# Bring the Sub-Title Game Back



## TheSpore (Oct 15, 2009)

Hello all, not sure if everyone remembers this old game I started a long time ago. Well I decided to bring it back with some rule changes.
Rules:
Provide a funny sub title for the pictures that are posted, the pics will have a desiganted number and so that we will all know what goofy sub-title goes to the pic.
This time anyone is allowed to share a pic to have made fun of just try to keep it in the realm of WFB or 40k, also number the pics in accordance to previous pics posted. Have Fun

#1. Deamonette infiltartion tactics Episode 1- blending in with Blood Letters
#2. This is the last known photo of Baltazar the Bloody, this photo was taken just before the ComicCon Massacre, police are still investigating and if anyone has seen this man, please notify your local law enforcement.


----------



## spanner94ezekiel (Jan 6, 2011)

1. I'm not a retard. Slaanesh says I'm special.
2. Er... have they stood me up again. I'm sure they said slaughtering and pillaging at this time and place...


----------



## Serpion5 (Mar 19, 2010)

1: "These undies are so damn itchy..."

2: "I get the feeling i won`t finding any promising recruits here. Hrmmm."


----------



## High_Seraph (Aug 28, 2009)

1. "I have a masive wedgie in these damn fur undies!"

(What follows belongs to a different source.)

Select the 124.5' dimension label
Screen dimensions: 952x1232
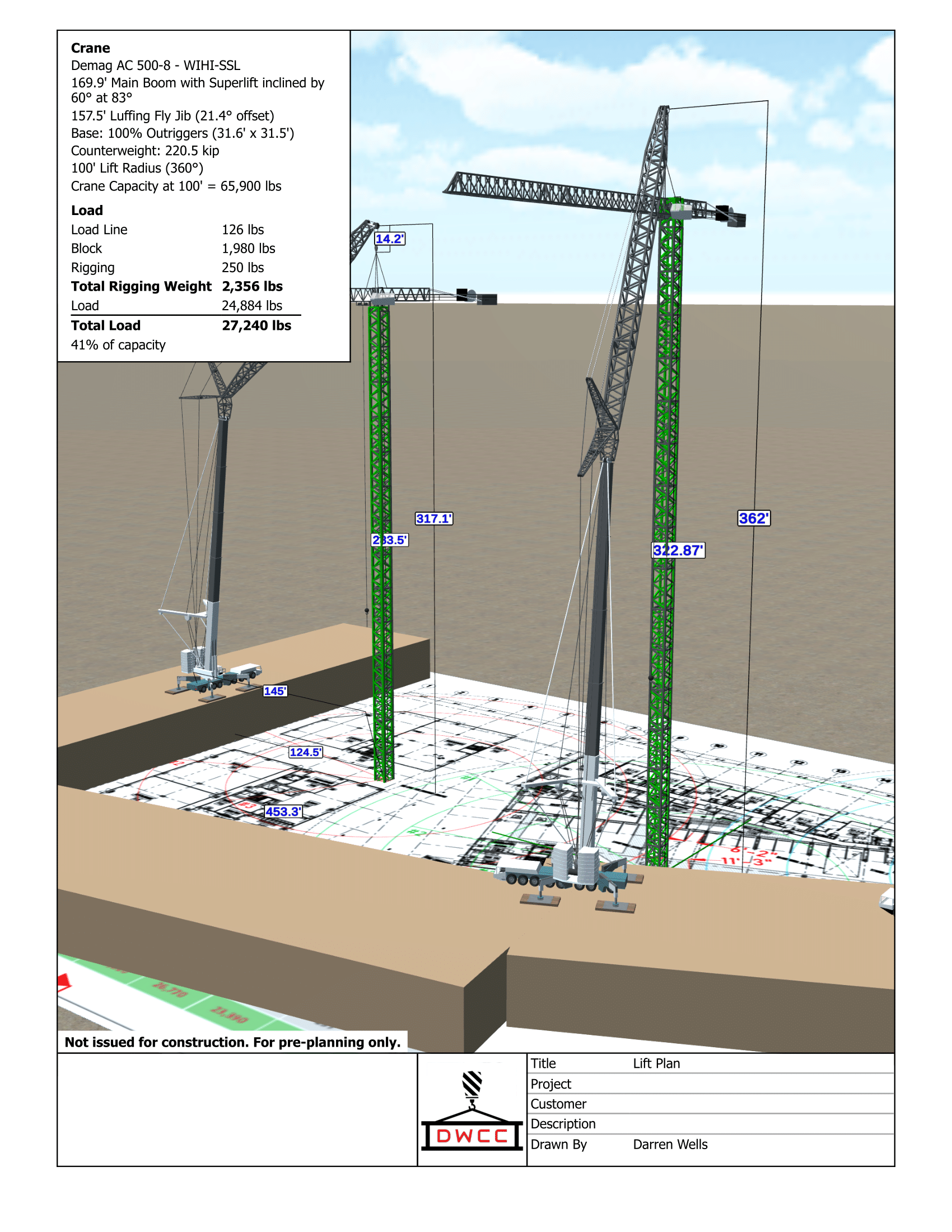[x=305, y=752]

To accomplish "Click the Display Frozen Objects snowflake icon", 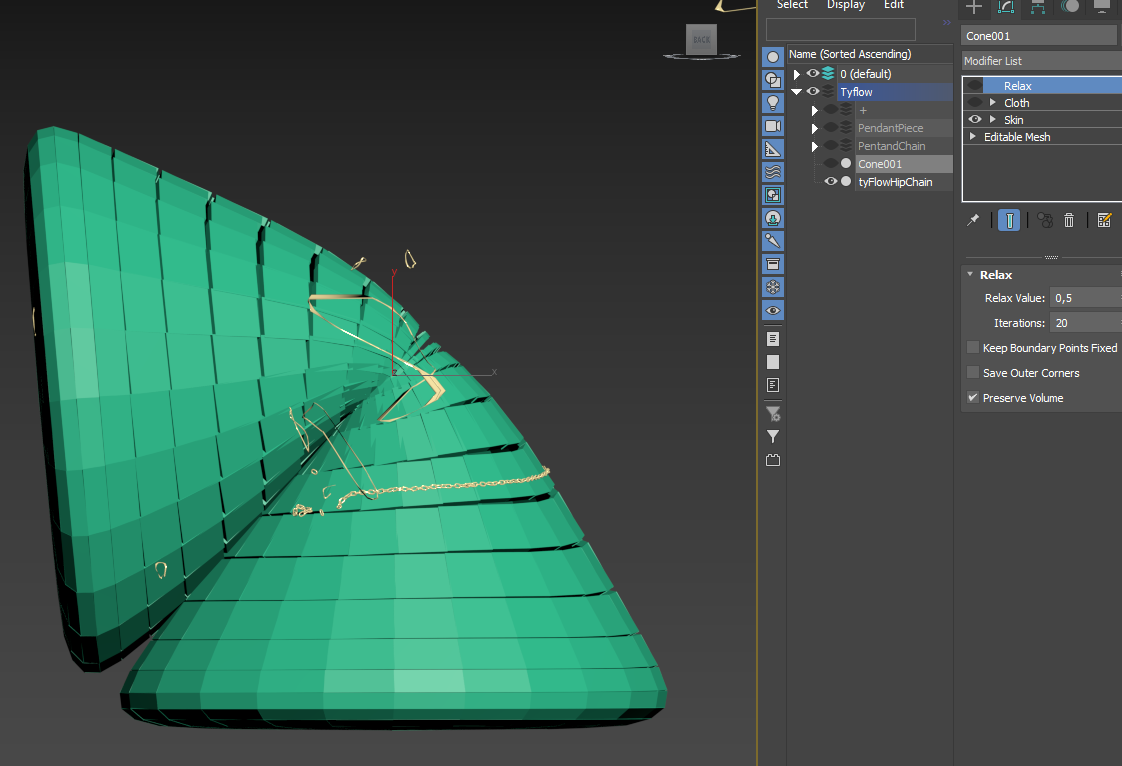I will (772, 287).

2. "I geuss i will maim then burn with killing done last this time. The one pointing that small boxy thing goes first!!"


----------



## Karnax (Sep 23, 2010)

1.DRUGS FOR THE DRUG GOD!!
2.queue jumping-now punishable by death.


----------



## aboytervigon (Jul 6, 2010)

1. Cow or woman? You decide!
2.Im the most baddass lvl 83 druid you will ever see.


----------



## TheSpore (Oct 15, 2009)

#2 Now where is the lil green haired bastard that keeps laughing...


----------



## TheSpore (Oct 15, 2009)

#3 Coming soon to theatre near you The Terror Bears!
#4 Alright, who is the asshole who thought it would be funny to put this in my footlocker.
#5 Today my kin, we the glorious Eldar shall march upon GW to demand our new codex and lest forget the cookies.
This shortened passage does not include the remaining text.